- _Documento de origem_
Força e Coerência
O expressionismo, às vezes quase abstrato, de Iberê Camargo é uma exceção no panorama de pintura entre nós, gaúchos. Sempre fomos bastante acomodados face à onda de tentativas e "ismos" que vogaram pelo mundo nas últimas décadas. Talvez, mesmo nossa formação social ligada ao campo, à agricultura e à pecuária, e a nossa grande classe média, urbana e modesta, somente há pouco, ligada à indústria, setor mais dinâmico da economia, explique um certo gosto pelo clássico e pelo acadêmico. Assim é com grande prazer estético que se visita uma mostra como a de Maria Lídia Magliani na Galeria do Centro Comercial de Porto Alegre.

- _Linhas de dados_

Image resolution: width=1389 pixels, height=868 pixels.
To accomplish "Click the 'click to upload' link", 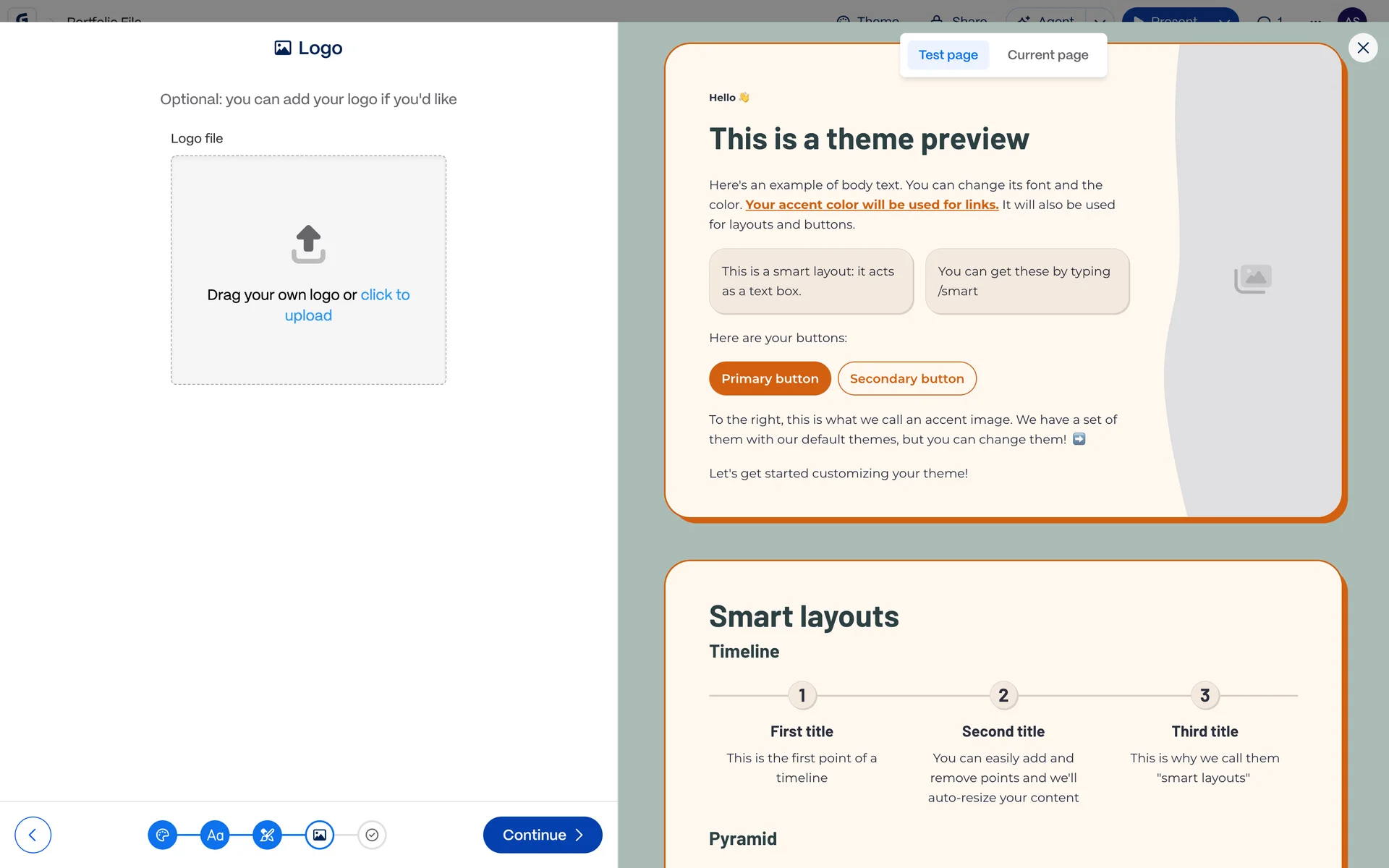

- _O que fazer_
1) Segundo o texto sobre a pintura gaúcha, em que lugar está a mostra de Maria Lídia Magliani?
2) Troque "exceção" por "raridade" no texto sobre a pintura gaúcha e escreva de novo o trecho entre "Força e Coerência" e "de Porto Alegre.", inclusive.
Os dados não são necessários para estas tarefas.

- _Resultados por tarefa_
1) Na Galeria do Centro Comercial de Porto Alegre.

2)
Força e Coerência
O expressionismo, às vezes quase abstrato, de Iberê Camargo é uma raridade no panorama de pintura entre nós, gaúchos. Sempre fomos bastante acomodados face à onda de tentativas e "ismos" que vogaram pelo mundo nas últimas décadas. Talvez, mesmo nossa formação social ligada ao campo, à agricultura e à pecuária, e a nossa grande classe média, urbana e modesta, somente há pouco, ligada à indústria, setor mais dinâmico da economia, explique um certo gosto pelo clássico e pelo acadêmico. Assim é com grande prazer estético que se visita uma mostra como a de Maria Lídia Magliani na Galeria do Centro Comercial de Porto Alegre.